Então Trump encontrou uma maneira fácil e barata de ganhar o favor de alguns grandes nomes (e não apenas da comunidade hip-hop): a aparente suspensão dos perdões presidenciais.

E a eficácia desta abordagem é quase inegável.

Em 2018, quando Kanye West fez um espetáculo de si mesmo no Salão Oval – usando um chapéu MAGA e abraçando Trump – ele trouxe consigo um advogado que representa Larry Hoover, um chefão de gangue de Chicago que serve vários sentenças de prisão perpétua. A reunião incluiu discussões sobre a reforma penitenciária e os efeitos do crime em Chicago, mas West também defendeu clemência para Hoover, dizendo a certa altura: “É muito importante para mim tirar Hoover”.

Trump não perdoou Hoover, mas colheu o benefício de ter o aval de uma superestrela negra, pelo menos até seu relacionamento com West resfriado alguns anos depois.

Depois supostamente recebendo incentivo do rapper Snoop Dogg, Trump comutou a sentença de tráfico de drogas de um cofundador da Death Row Records, Michael Harris, conhecido como Harry-O. E este ano, Snoop Dogg – que já foi um crítico vocal de Trump – disse“Não tenho nada além de amor e respeito por Donald Trump.”
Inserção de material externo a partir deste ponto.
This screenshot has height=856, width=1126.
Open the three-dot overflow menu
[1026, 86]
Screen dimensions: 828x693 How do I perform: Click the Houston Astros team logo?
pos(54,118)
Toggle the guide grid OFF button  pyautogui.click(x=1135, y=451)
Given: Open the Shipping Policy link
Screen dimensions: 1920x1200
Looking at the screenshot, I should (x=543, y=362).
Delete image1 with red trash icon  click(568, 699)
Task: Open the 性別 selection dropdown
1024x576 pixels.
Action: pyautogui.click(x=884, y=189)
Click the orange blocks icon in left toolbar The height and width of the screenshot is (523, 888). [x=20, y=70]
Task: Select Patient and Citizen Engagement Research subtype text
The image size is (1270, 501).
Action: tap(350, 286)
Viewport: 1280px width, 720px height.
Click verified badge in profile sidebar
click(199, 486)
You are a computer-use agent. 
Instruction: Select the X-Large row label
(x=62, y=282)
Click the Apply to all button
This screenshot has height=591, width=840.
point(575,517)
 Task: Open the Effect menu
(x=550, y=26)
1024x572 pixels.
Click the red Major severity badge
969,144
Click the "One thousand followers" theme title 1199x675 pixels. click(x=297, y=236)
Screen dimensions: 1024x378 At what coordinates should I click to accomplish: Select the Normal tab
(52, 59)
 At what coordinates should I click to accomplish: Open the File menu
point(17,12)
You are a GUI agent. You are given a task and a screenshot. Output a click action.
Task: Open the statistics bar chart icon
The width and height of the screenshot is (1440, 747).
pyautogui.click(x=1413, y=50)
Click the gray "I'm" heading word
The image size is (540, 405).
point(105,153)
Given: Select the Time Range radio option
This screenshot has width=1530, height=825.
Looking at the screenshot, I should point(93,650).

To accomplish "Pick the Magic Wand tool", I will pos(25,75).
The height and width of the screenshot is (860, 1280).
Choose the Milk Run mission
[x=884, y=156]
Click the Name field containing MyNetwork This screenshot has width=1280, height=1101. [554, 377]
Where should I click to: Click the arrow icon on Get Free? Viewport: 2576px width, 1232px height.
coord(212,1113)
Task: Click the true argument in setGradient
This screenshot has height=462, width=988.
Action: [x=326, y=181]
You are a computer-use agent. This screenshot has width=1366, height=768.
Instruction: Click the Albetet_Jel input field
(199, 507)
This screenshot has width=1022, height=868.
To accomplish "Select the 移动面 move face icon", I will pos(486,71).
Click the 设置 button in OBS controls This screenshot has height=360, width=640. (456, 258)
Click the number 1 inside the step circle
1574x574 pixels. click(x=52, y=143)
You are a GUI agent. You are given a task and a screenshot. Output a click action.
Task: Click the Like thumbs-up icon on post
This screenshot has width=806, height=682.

O rapper Kodak Black pode ter cristalizado a ligação entre Trump e a clemência para figuras da indústria do rap quando foi questionado pelos apresentadores do podcast “Drink Champs” como surgiu sua própria comutação de Trump. Preto brincou“Eu sou um mafioso, mano”, ilustrando a maneira como Trump tratou perdões e comutações: como presentes de um chefe da máfia.

Como me disse Brandon Terry, professor de Harvard, que estudou a estética e a sociologia do hip-hop e das culturas jovens negras, as concessões de clemência de Trump “alimentam esse tipo de imagem heróica e solidária dele como um homem forte que dispensa favores a pessoas que Fique na linha.”

A forma como Trump utiliza o poder do perdão reduz a nossa concepção de justiça a actos caprichosos de perdão, não tanto concedidos como negociados por lealdade, criando contratos não escritos para os destinatários.

Muito claramente, Trump acredita numa ligação inerente e endémica entre a negritude e a criminalidade. Num debate de 2016, ele disse que as minorias nos centros das cidades “estão vivendo no inferno.” Em 2020, ele insinuou falsamente que as eleições de 2020 lhe foram roubadas, em parte devido à trapaça nas principais cidades com grande população negra. Este ano, ele sugerido que os negros se identificam com ele porque ele tem uma foto policial.

A podridão que está no cerne destas crenças é inconfundível e, no entanto, vários rappers ainda se permitiram ser usados ​​como peões de Trump.

Corey Miles, professor de sociologia da Universidade de Tulane que estuda a relação da música trap, um subgênero do hip-hop, com o estado carcerário, diz que Trump está “mergulhando duas vezes”, apelando rotineiramente, na linha de frente, ao sistema de justiça criminal para ser duro, mas no final vinculando sua crítica egoísta ao mesmo sistema de justiça criminal que agora o persegue às críticas legítimas dos negros a esse sistema.

Ele não está fazendo nada para alterar a predação do sistema, apenas isenções do comércio de cavalos.

E os depoimentos que Trump compra com seus perdões são importantes, não porque as pessoas aceitam conselhos de voto direto dos músicos, mas porque esses músicos literalmente têm o microfone, e o que eles dizem pode suavizar a cultura, fazendo com que o apoio a Trump, para alguns, pareça menos como traição e mais como rebelião.